*** DATA RECORDS ***

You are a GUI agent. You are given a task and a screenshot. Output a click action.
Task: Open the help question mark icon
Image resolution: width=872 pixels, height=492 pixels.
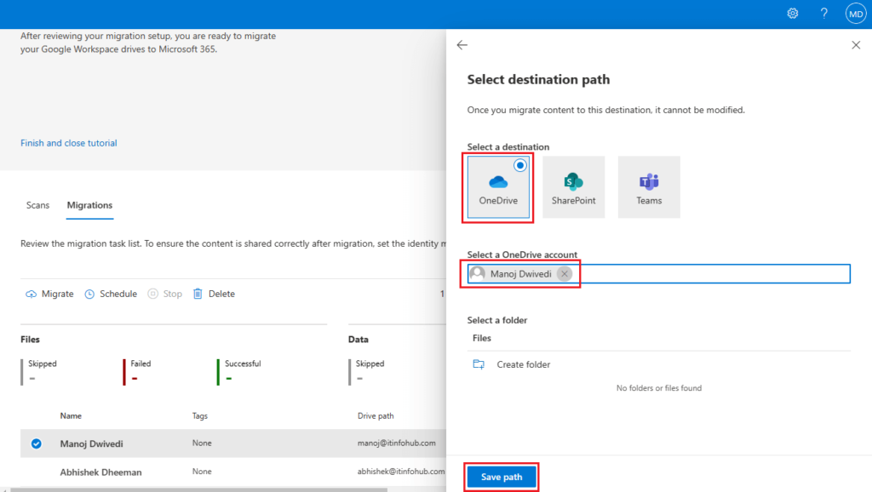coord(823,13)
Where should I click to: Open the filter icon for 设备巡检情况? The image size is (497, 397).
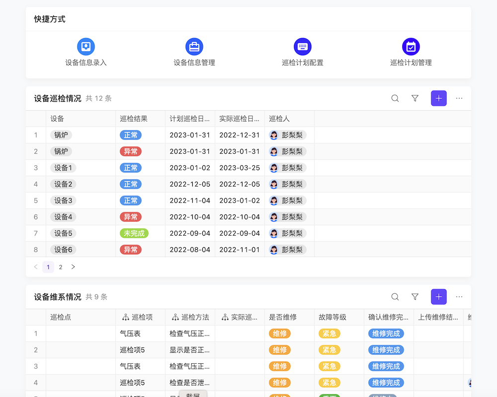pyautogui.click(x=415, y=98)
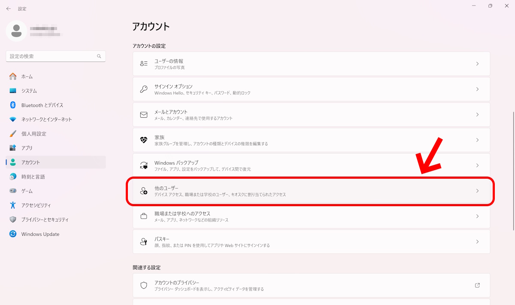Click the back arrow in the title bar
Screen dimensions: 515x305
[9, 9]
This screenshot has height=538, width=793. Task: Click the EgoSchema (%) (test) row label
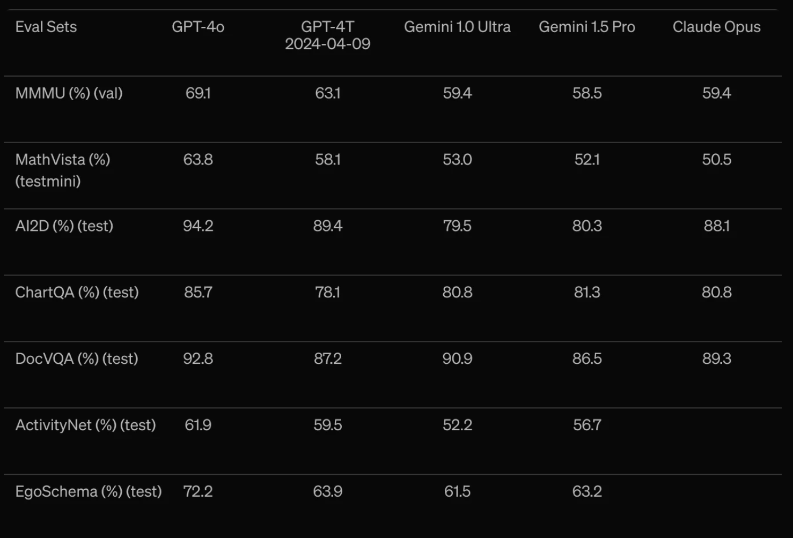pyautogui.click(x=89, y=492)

***
*** DATA RECORDS ***

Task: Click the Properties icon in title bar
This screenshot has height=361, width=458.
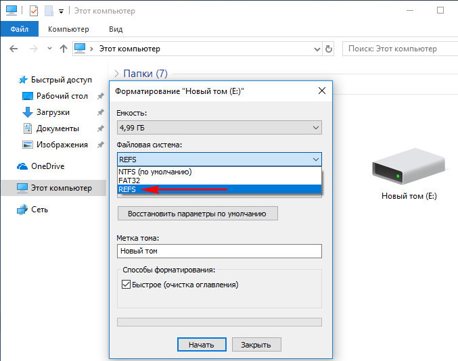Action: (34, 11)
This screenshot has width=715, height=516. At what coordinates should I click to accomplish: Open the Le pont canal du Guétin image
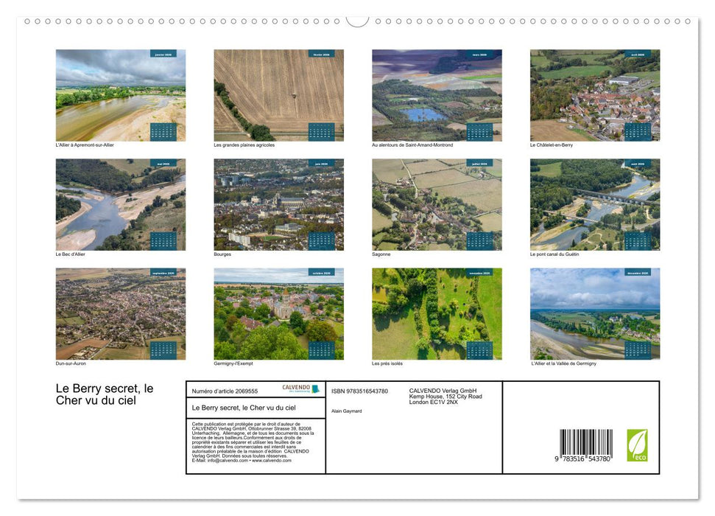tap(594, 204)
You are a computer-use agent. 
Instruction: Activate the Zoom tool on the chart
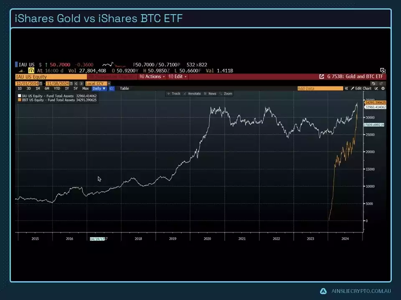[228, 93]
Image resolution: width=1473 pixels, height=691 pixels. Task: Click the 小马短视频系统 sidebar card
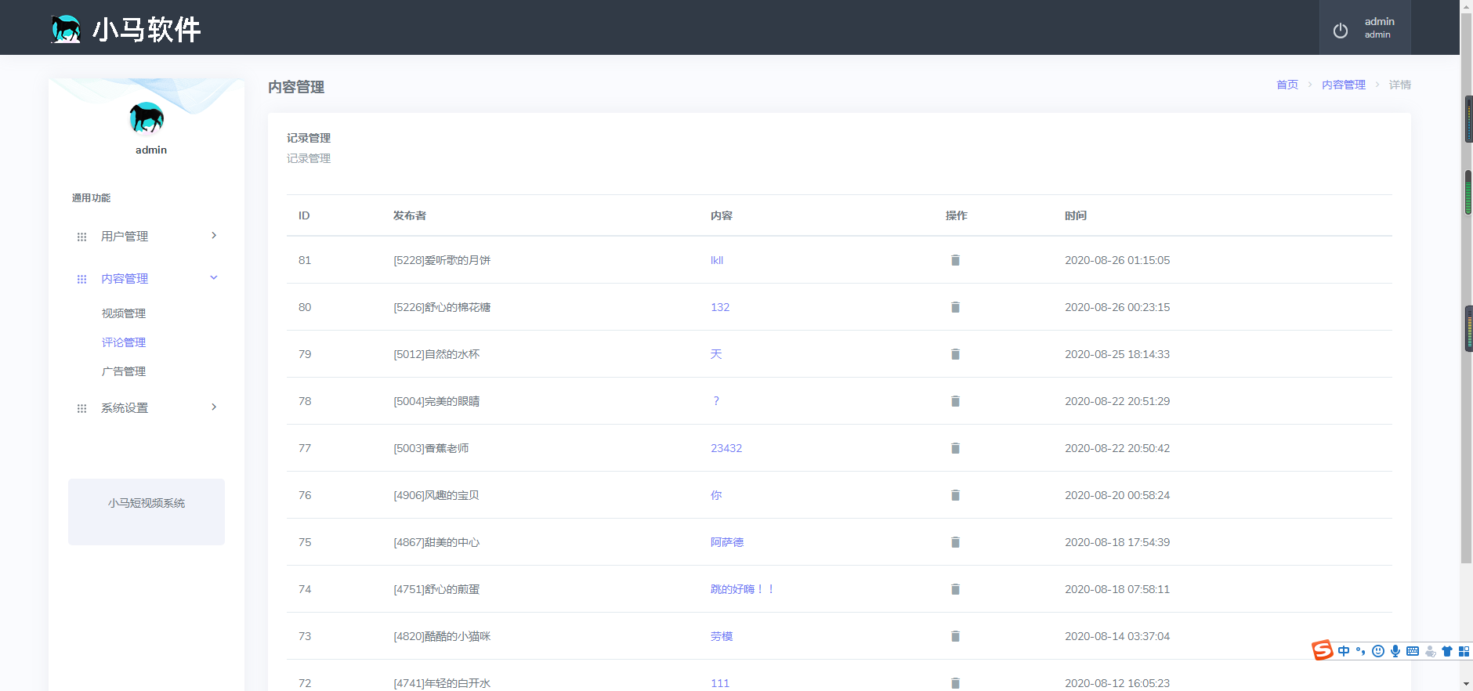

***
*** DATA RECORDS ***

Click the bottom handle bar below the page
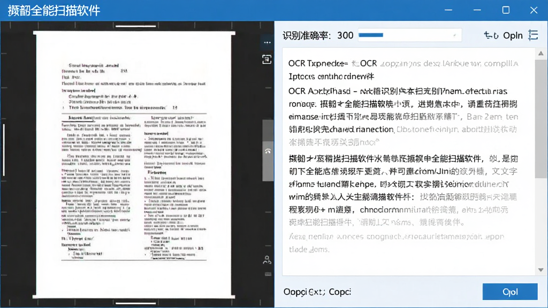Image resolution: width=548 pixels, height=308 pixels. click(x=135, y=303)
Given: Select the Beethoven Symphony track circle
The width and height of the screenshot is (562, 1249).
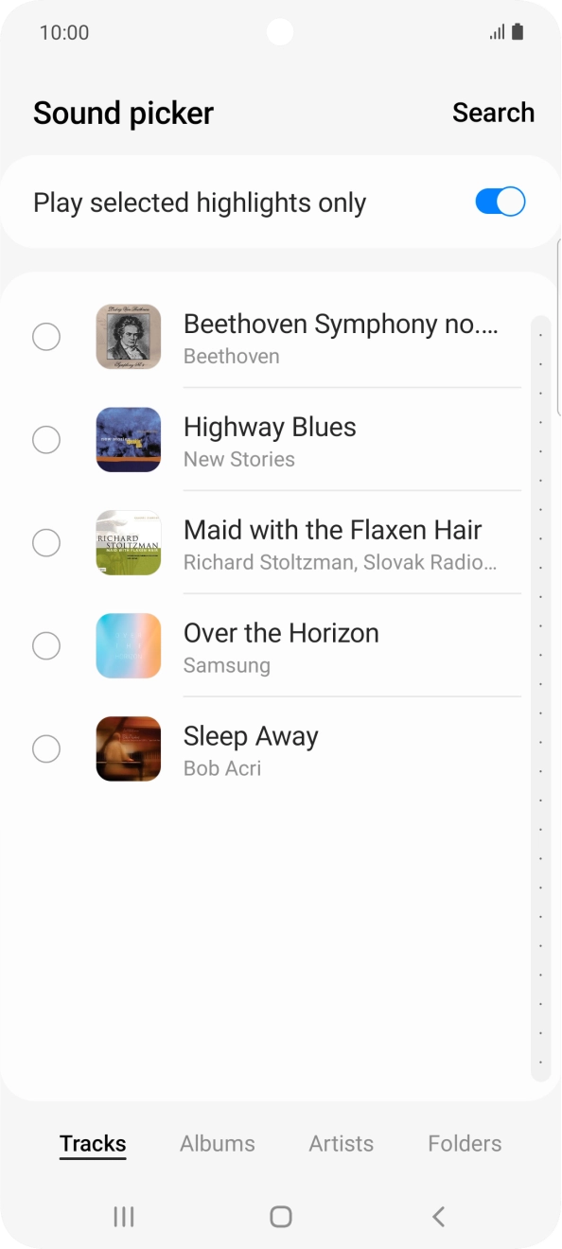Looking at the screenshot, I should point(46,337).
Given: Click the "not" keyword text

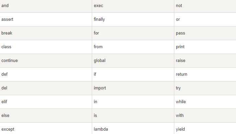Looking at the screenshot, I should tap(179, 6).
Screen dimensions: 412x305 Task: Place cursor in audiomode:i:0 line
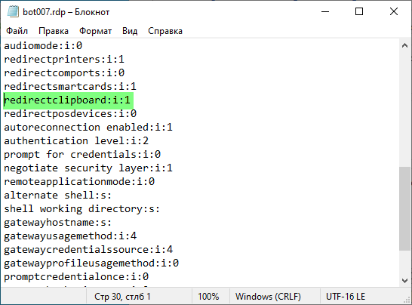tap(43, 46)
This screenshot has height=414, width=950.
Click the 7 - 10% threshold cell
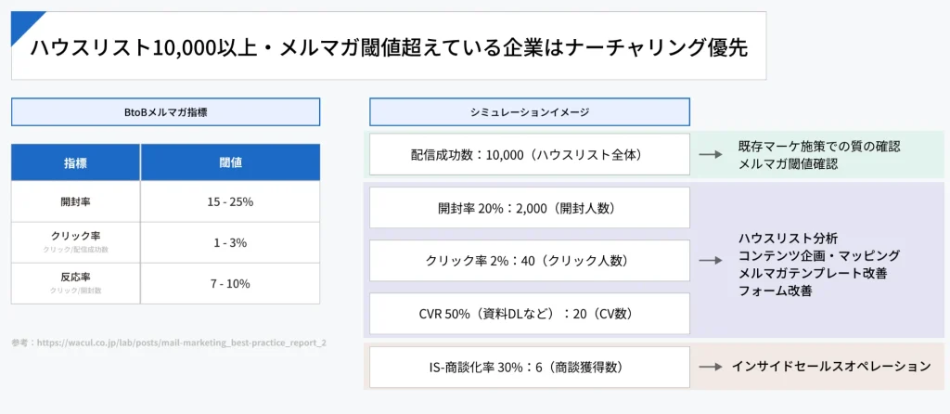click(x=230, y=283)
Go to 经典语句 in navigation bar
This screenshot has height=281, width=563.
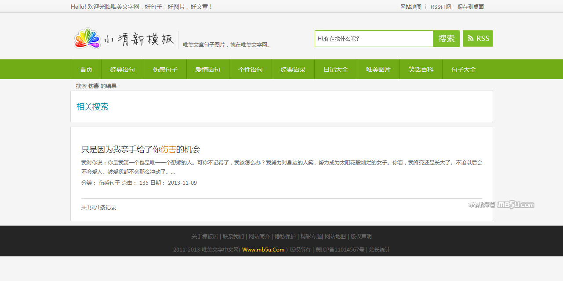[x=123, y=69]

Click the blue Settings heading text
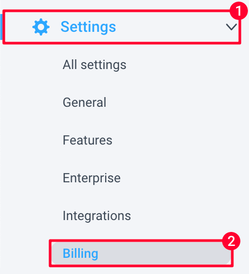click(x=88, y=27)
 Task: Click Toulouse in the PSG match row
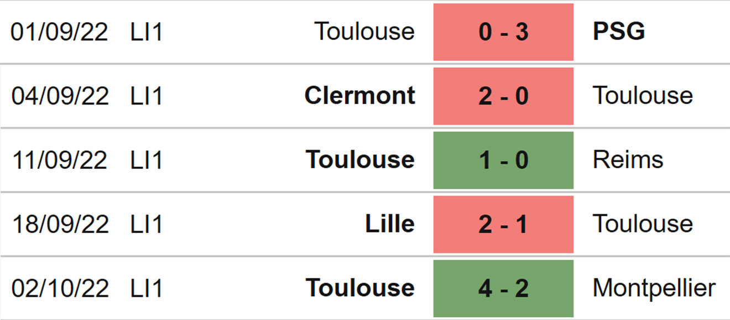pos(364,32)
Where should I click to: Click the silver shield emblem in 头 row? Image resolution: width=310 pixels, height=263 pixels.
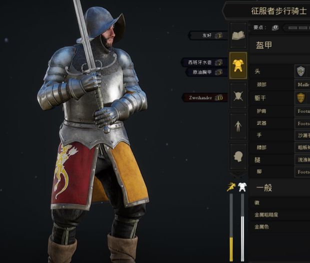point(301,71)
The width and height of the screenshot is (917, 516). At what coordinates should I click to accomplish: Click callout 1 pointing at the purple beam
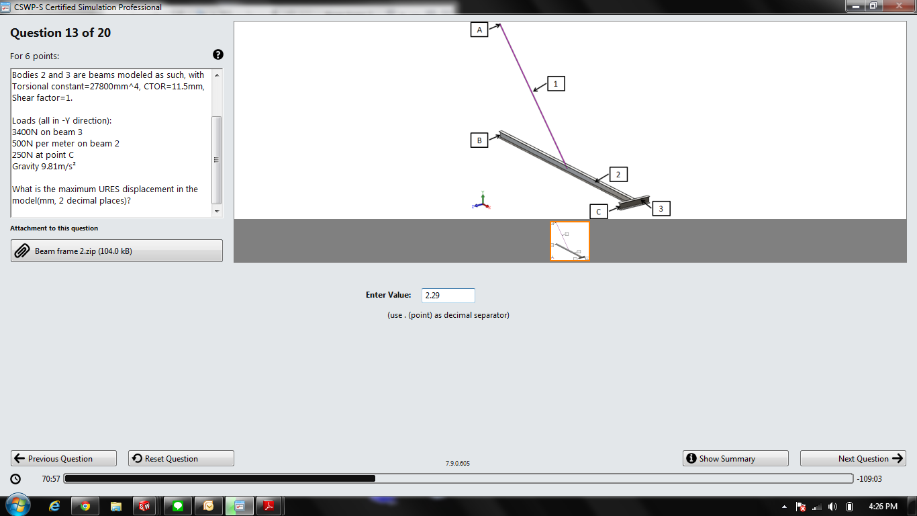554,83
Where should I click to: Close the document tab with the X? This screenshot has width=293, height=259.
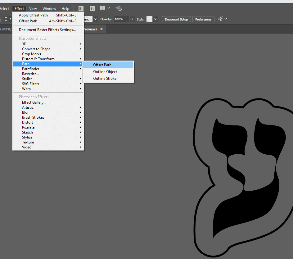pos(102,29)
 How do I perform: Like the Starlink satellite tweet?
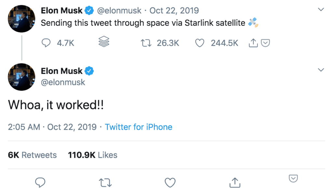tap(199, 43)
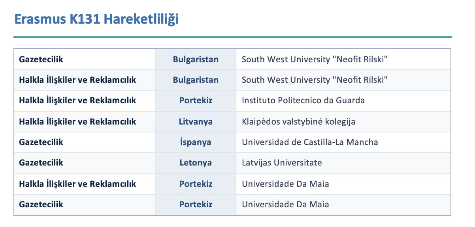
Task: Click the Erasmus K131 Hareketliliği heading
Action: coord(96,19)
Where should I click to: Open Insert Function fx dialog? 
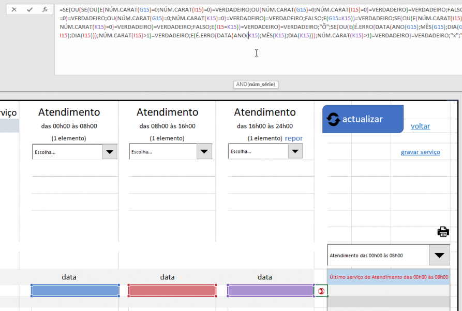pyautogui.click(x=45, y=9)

***

The records are given above. Copy each line in them that holds "agent".

THE COMPLETED TASK:
You are a GUI agent. You are given a task and a screenshot. Output a click action.
You are a computer-use agent. 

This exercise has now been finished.